[Saved entries]
------------------------------
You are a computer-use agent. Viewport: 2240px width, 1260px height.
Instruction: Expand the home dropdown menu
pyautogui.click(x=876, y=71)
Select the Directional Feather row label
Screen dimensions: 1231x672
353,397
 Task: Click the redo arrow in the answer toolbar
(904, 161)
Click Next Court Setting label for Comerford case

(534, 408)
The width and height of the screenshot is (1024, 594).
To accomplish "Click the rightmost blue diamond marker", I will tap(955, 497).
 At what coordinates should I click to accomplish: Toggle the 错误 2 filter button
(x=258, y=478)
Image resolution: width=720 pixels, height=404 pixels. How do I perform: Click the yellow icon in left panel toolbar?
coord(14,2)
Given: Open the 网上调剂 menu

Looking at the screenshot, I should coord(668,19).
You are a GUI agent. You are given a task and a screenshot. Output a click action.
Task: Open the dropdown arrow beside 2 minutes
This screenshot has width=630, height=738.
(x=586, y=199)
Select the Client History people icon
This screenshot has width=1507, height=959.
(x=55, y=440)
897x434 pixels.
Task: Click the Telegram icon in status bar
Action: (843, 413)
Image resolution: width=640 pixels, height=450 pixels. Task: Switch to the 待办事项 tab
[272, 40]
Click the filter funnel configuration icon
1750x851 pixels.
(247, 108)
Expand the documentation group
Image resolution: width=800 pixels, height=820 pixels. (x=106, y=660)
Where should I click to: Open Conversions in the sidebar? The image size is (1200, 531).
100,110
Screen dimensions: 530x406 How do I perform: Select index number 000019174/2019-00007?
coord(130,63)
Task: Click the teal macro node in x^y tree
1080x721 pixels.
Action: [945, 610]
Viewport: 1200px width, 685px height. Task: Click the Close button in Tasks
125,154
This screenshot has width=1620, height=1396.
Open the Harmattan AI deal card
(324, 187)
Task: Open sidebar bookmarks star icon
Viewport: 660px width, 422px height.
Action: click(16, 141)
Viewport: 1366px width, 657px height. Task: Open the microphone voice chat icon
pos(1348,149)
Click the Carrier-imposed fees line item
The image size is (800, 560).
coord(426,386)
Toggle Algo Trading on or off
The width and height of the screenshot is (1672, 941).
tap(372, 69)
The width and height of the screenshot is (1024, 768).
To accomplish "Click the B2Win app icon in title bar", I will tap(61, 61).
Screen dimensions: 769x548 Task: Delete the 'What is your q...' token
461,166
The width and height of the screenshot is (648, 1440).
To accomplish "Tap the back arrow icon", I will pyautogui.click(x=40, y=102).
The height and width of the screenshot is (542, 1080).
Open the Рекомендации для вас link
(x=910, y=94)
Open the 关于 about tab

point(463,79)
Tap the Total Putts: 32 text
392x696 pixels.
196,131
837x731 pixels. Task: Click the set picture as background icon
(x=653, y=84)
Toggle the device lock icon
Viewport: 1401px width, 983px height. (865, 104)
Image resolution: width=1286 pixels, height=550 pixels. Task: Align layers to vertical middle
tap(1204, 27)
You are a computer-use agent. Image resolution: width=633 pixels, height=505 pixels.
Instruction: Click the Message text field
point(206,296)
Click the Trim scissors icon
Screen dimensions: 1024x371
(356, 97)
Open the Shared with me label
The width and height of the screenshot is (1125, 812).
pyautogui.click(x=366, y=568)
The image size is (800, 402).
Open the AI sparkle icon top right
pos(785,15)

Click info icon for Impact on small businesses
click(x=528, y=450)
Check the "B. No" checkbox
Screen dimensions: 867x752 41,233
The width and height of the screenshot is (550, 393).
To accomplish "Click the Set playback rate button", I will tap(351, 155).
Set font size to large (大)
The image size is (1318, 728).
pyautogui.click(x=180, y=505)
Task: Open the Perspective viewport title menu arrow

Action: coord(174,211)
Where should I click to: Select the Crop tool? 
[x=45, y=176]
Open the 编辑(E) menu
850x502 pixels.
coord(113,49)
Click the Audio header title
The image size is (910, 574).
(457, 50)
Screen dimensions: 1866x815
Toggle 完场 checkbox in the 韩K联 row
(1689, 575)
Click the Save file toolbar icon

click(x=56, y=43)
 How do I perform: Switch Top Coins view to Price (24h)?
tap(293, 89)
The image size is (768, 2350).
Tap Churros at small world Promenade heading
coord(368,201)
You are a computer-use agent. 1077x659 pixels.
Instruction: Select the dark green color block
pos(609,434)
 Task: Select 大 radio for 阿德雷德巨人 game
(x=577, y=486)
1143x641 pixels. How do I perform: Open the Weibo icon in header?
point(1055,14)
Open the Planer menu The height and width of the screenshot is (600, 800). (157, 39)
------------------------------
[YOUR GOAL] Every line that holds the word "computer" should be copied from the records above.

[WORKED SOLUTION]
You are a computer-use agent. Viewport: 2240px width, 1260px height.
You are a computer-use agent. Image resolution: width=633 pixels, height=505 pixels.
You are a computer-use agent. 1077x659 pixels.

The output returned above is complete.